The grey squirrel population is strong and able to hold its own population, the grey squirrel is not as good at digesting acorns as the red squirrel and because of this, the grey squirrels need to consume more nuts than red squirrels, the grey squirrel is usually much stronger than the red squirrel so the grey squirrels usually take most of the food, leaving little for the red squirrels.
It is feared that the grey squirrel could dominate the world of squirrels, but at least some research has shown that in overlapping squirrel populations where food and suitable nesting areas are in abundance, the grey squirrels are much more tolerant of other squirrels.
The population of red squirrels has declined dramatically in recent years because grey squirrels can carry a disease known as the squirrel parapoxvirus. The virus is deadly to red squirrels, but the grey squirrels are immune to the virus, they are just the carriers of the virus. Although the disease, the squirrel parapoxvirus, does not affect the grey squirrels own health, it often kills rats, mice, birds, and other small animals, as well as other squirrel species.
The squirrel virus is usually transmitted by grey squirrels without causing any symptoms, but it is typically fatal for red squirrels within two weeks of infection.
Red squirrels can live relatively long lives, providing they are not captured for fur or wiped out by a grey squirrel invasion, with the oldest known squirrel in the wild living to be at least 10 years old and domesticated red squirrel usually living for at least 8 years.
In the UK there are a few charities working to restore the natural red squirrel population, in Wales, there is the Anglesey Red Squirrel Project, which reintroduces red squirrels into the wild through a concerted control of grey squirrels, in hope they will find their own way and thrive on there own. The project is supported by the Welsh Department of Natural Resources, Welsh Wildlife Service and the Wales Wildlife Trust. In Scotland there is The Scottish Red Squirrel Rescue, it is a partnership project that works with local communities to protect red squirrels in areas where they are most at risk from grey squirrels.
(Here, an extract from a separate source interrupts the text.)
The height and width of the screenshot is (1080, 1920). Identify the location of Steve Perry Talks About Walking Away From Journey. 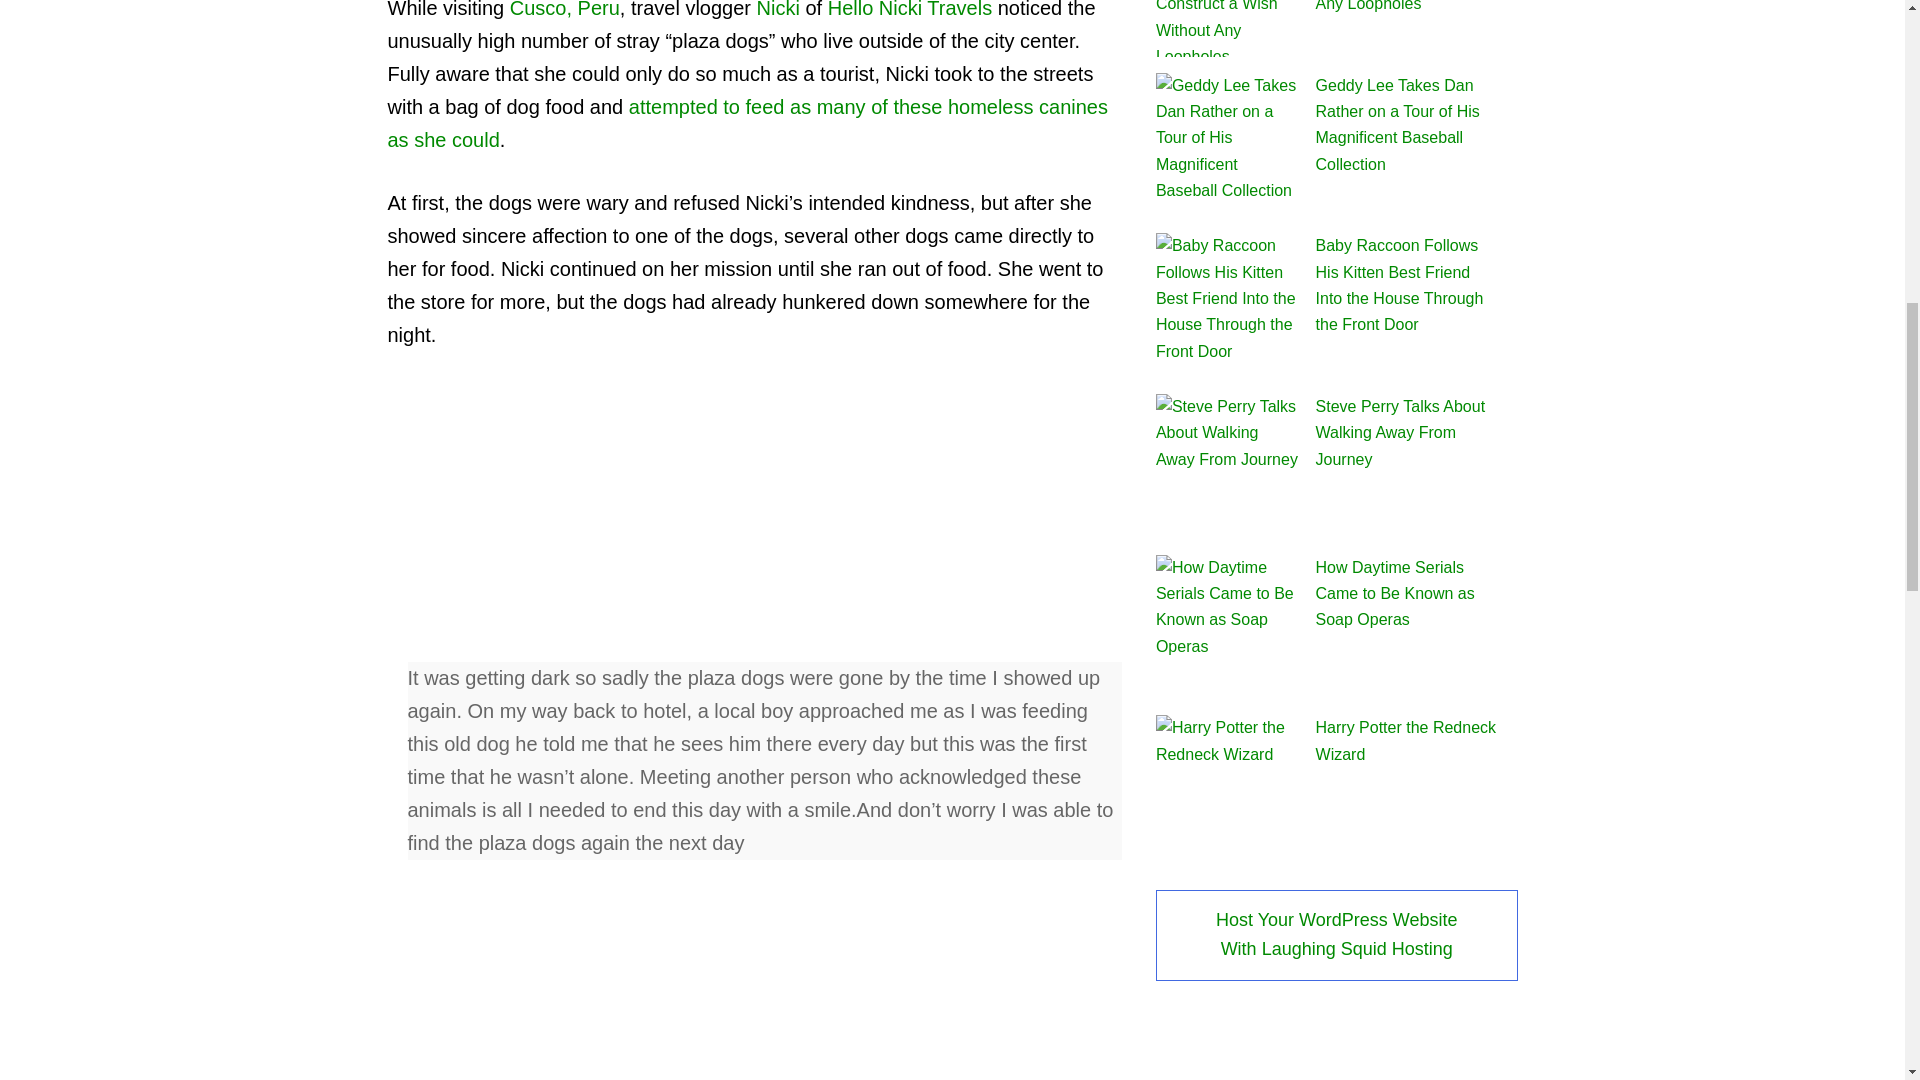
(1400, 432).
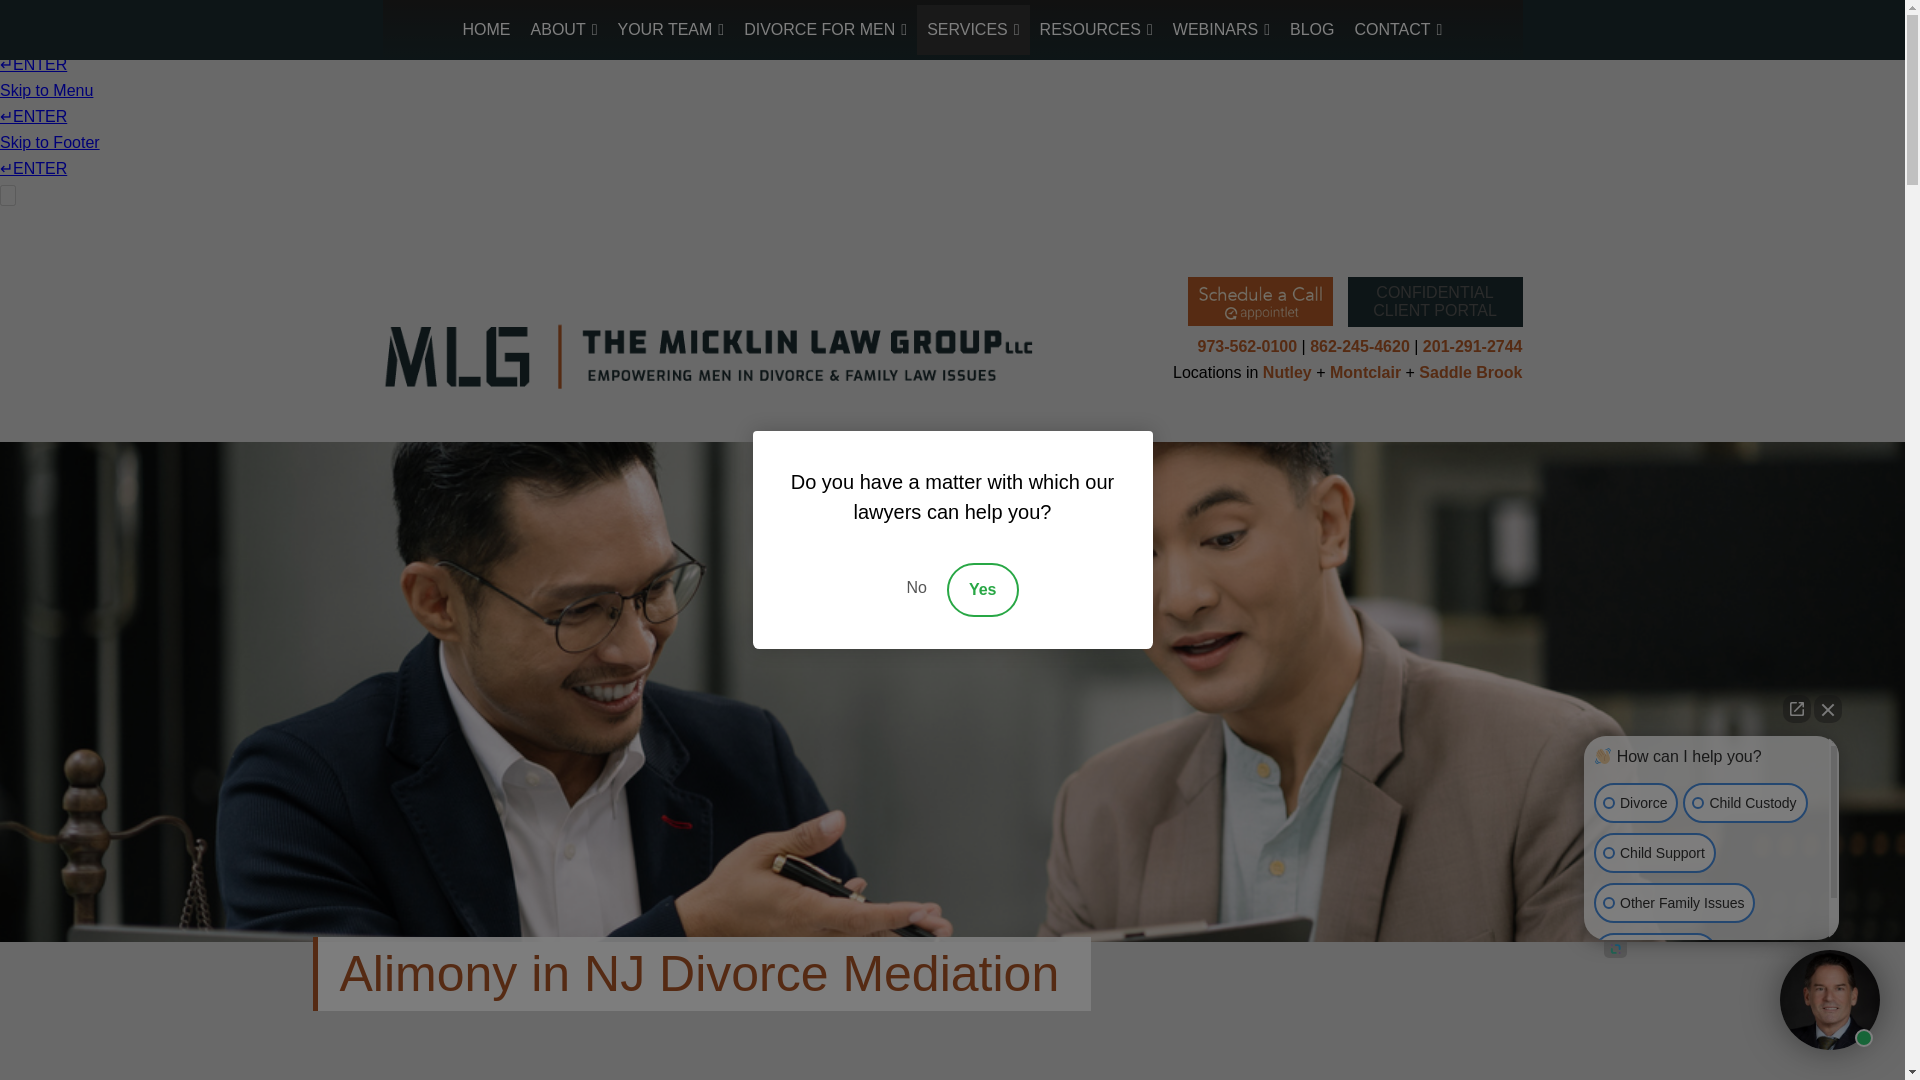 The height and width of the screenshot is (1080, 1920). Describe the element at coordinates (486, 30) in the screenshot. I see `HOME` at that location.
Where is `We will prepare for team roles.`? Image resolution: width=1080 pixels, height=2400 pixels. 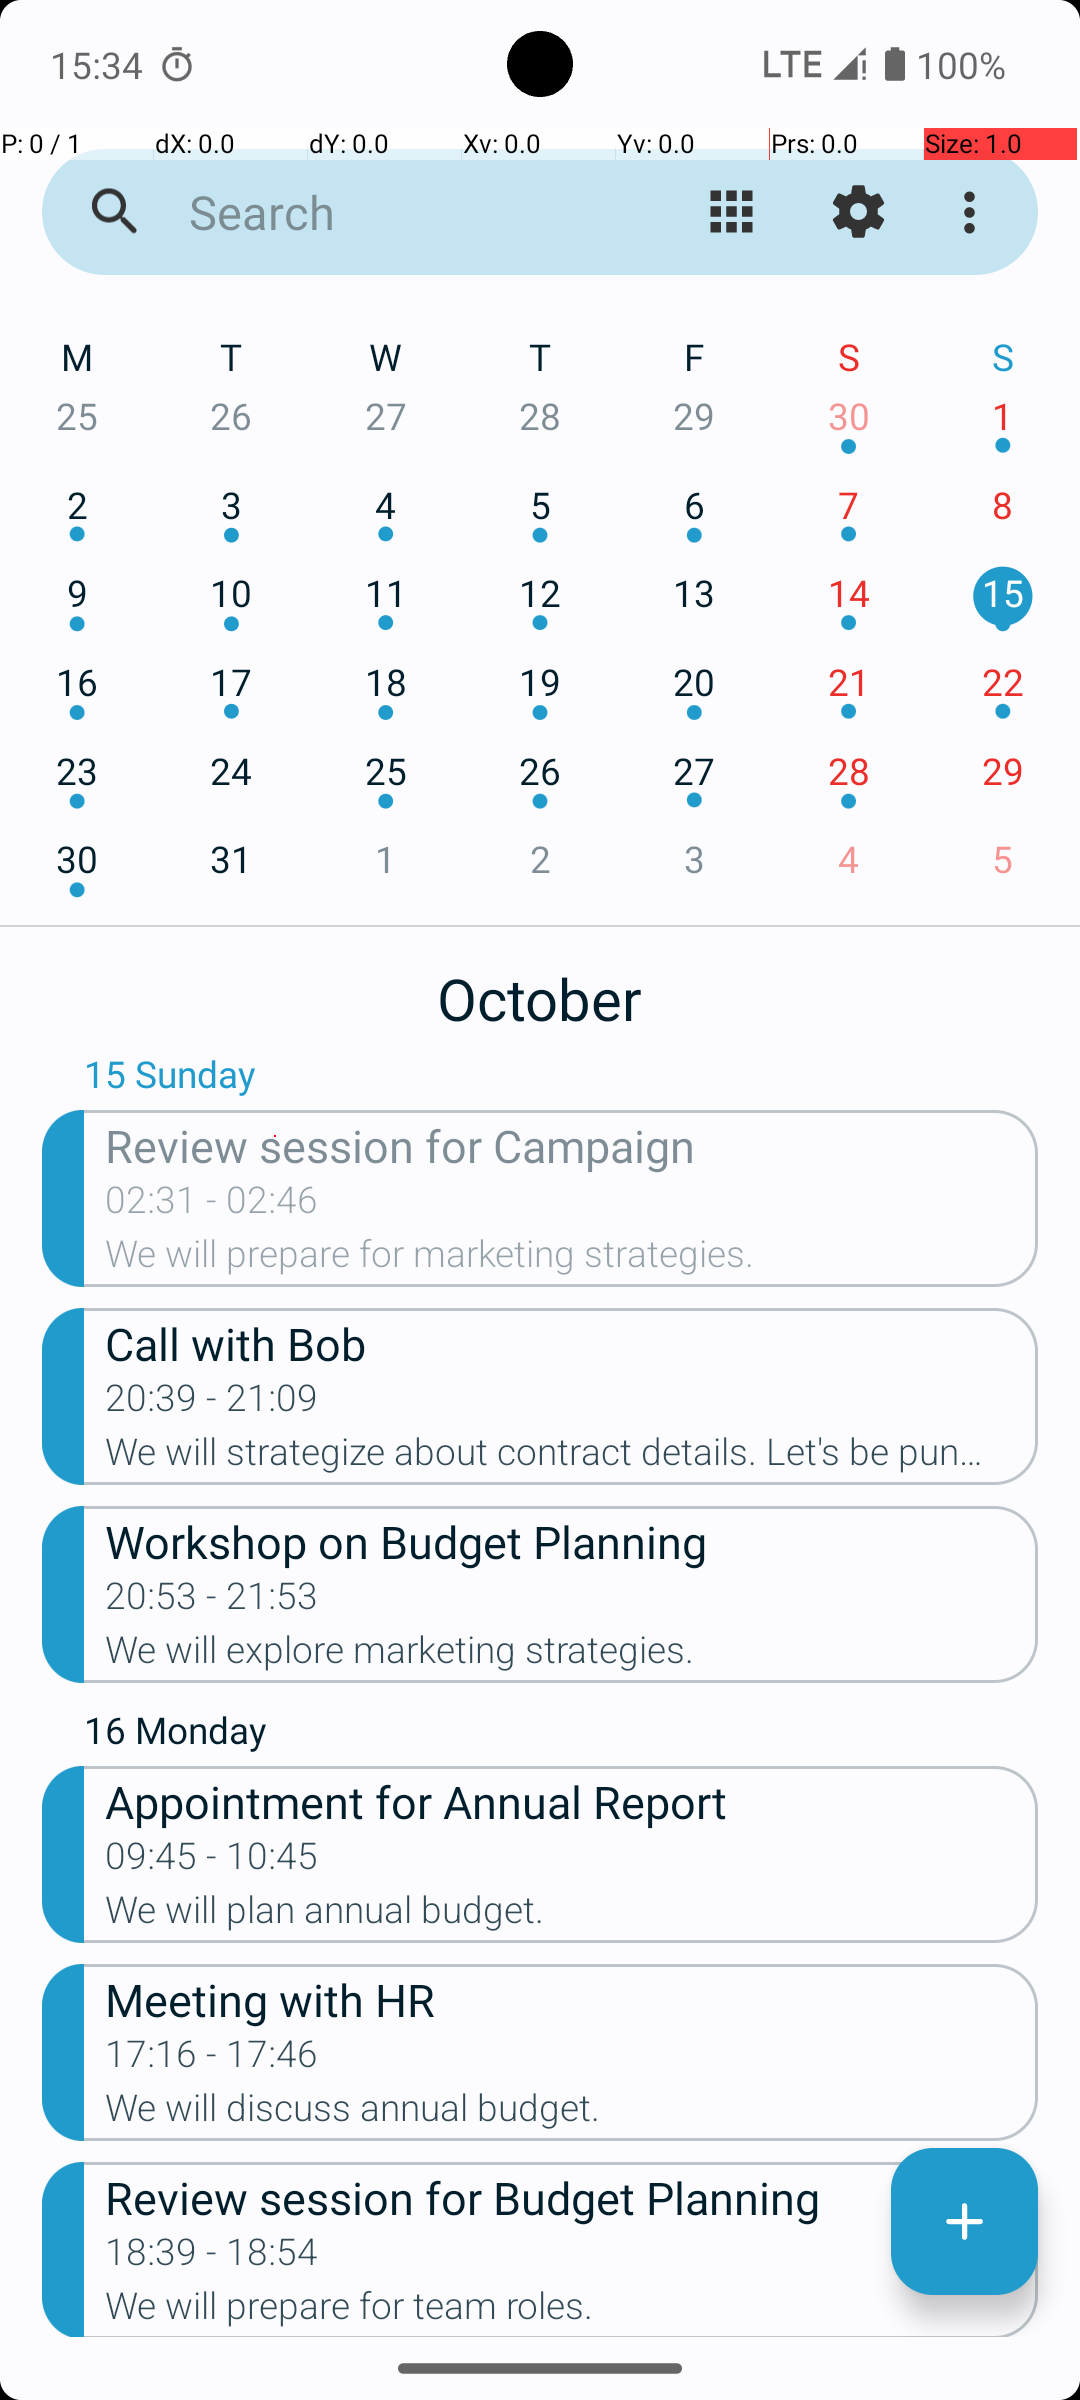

Gliding squirrels are very common in many areas of the world, but many people have never seen them, the flying squirrel resembles the grey fox squirrel but they can glide in and out of trees, and it almost looks like they are flying. They build nests from leaves, twigs or bark and prefer woodpecker holes for nesting places but can nest anywhere. Flying squirrels generally hunt at night to avoid predators.
Scientists have difficulty collecting the data they need to determine the populations of a particular type of flying squirrel, especially as flying squirrels usually live in forests or woodlands that are difficult for humans to reach.
The flying squirrel like the ground squirrel have sharp teeth with which are used to crush nuts, walnuts are preferred by the flying squirrel. The flying squirrels behave slightly differently than other squirrels with their own unique style.
The flying squirrel is more commonly seen than grey squirrels in some areas, flying squirrels are usually seen in the forest, although they really do like bird feeders and have been seen moving into areas with a large number of bird feeders.
Flying squirrels are known to carry diseases such as salmonella, cholera and rabies, and are known to bite people opportunistically. Scientists believe there are two species of flying squirrels in North America.
Flying squirrels are able to control their gliding path with their limbs and tails, they can also change direction very quickly. The flying squirrel gives very interesting insights into the formation of gliding flights and mechanisms, and could provide useful information for engineers of future flying machines.
Depending on the weather, a flying squirrel can glide from a height of 60 feet to a distance of 80 yards or more in less than 30 seconds, they can rotate and change the angle of descent very quickly. As a flying squirrel approaches its landing, it twists its tail and holds its body back to slow the glide, giving it enough time to position its feet to hold the trunk.